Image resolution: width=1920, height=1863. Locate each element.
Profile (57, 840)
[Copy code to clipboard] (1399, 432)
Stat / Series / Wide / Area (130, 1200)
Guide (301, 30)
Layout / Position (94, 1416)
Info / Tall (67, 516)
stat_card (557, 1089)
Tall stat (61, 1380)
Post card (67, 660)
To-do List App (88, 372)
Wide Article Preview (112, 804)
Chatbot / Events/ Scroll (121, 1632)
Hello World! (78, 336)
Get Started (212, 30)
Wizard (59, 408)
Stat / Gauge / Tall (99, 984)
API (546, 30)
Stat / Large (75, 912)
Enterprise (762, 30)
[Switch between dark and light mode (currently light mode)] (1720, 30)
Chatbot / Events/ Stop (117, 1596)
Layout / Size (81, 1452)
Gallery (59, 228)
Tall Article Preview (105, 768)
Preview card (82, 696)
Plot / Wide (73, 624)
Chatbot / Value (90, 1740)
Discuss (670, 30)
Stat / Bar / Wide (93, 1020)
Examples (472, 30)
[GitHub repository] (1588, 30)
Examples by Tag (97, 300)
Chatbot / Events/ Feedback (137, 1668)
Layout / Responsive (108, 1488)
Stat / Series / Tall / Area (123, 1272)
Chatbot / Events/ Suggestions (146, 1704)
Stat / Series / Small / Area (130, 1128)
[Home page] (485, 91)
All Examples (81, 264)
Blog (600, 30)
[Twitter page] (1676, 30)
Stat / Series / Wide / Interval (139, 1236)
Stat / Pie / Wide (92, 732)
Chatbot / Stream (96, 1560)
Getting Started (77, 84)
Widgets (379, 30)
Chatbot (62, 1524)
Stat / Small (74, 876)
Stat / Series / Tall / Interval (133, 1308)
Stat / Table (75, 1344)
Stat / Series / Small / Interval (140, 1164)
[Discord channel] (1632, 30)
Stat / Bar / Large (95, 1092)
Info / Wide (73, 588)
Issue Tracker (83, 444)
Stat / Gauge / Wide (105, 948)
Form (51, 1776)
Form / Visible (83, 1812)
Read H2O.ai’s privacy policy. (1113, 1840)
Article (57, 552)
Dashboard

________________________________________

Action item: Starting at the line that contains "Form / Visible (83, 1812)", write out every line through the end of the entries, exactly and with nothing added.

Solution to this exercise:
Form / Visible (83, 1812)
Read H2O.ai’s privacy policy. (1113, 1840)
Article (57, 552)
Dashboard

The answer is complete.